UK: Government set to crack down on tax perks for well-off investors

Popular investment schemes offering generous tax breaks for wealthier investors are likely to face new restrictions, reports Telegraph.

The Treasury is mulling a crackdown on Enterprise Investment Schemes, likely to be announced in the next Budget on November 22. The scheme allows people to invest in start-ups, either directly or through funds, and provides handsome tax breaks for doing so.

Currently someone investing in an EIS will get 30pc income tax relief: anyone investing £100,000 will get £30,000 back via their tax return. There are also capital gains tax savings that can be made if the investments generate profits.

Industry sources say the Treasury is alert to claims that the schemes are being exploited as a means of tax avoidance.

Among the suggestions are cutting the tax relief on offer, or restricting the companies that qualify for funding, or making investors hold the companies for longer.

Alex Davies, chief executive of Wealth Club, which specialists in tax-efficient investments, believes that “asset-backed” businesses will no longer be allowed inside EIS. These are companies that have assets (such as property) with which to repay investors should the business fail - and are seen as safer investments.

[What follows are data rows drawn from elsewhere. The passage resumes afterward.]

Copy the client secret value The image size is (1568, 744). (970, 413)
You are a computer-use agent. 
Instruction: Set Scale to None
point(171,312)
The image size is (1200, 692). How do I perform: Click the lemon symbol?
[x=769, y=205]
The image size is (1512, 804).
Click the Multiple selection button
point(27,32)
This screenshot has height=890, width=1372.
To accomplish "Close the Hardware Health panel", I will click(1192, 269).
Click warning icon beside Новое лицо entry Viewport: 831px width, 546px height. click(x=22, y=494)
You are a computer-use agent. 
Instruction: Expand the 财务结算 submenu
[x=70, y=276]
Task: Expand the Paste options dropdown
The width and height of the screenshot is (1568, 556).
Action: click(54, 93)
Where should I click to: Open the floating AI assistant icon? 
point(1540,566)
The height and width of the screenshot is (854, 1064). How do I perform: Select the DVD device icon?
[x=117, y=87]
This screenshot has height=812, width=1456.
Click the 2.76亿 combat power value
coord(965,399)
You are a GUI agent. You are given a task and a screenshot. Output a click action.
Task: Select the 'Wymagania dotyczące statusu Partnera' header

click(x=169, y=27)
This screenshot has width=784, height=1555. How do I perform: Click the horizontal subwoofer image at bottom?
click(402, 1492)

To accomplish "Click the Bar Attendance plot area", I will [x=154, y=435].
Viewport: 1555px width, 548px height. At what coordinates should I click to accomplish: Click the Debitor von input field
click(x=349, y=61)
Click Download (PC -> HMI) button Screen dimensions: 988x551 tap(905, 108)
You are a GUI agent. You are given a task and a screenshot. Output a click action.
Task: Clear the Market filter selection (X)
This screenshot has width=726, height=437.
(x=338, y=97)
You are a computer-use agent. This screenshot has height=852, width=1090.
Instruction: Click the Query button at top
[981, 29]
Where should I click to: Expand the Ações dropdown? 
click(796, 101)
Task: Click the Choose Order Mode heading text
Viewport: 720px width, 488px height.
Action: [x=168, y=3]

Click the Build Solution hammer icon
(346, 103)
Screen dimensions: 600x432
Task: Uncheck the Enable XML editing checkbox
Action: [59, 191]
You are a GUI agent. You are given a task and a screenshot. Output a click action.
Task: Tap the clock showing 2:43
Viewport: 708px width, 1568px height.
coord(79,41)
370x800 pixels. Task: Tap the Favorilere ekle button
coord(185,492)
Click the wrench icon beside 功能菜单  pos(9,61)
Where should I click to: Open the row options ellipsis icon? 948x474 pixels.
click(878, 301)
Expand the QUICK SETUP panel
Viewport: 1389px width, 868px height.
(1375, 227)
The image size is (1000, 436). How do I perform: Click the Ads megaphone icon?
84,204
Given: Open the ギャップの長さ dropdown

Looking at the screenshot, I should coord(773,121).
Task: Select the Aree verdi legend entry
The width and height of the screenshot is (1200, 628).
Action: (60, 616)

Mr Davies said: “The Chancellor’s inaugural autumn Budget this November is likely to herald restrictions to asset-backed EIS investments, which includes early-stage companies that are generally considered to be less risky, such as pubs, hotel chains and crematoria.

“Such restrictions will force investors into riskier EIS ventures and ones that do not offer the safety-net of company assets, should ventures go bust.”

HMRC figures show that more than £1.8bn was invested in 5,500 companies last year through the EIS and the related "Seed Enterprise Investment Scheme". The latter scheme applies to earlier-stage companies that are less than two years old.

The Government has already restricted the requirements around EIS. Currently, only companies with assets under £15m qualify for EIS funding, and they can only receive a maximum of £5m a year in investment.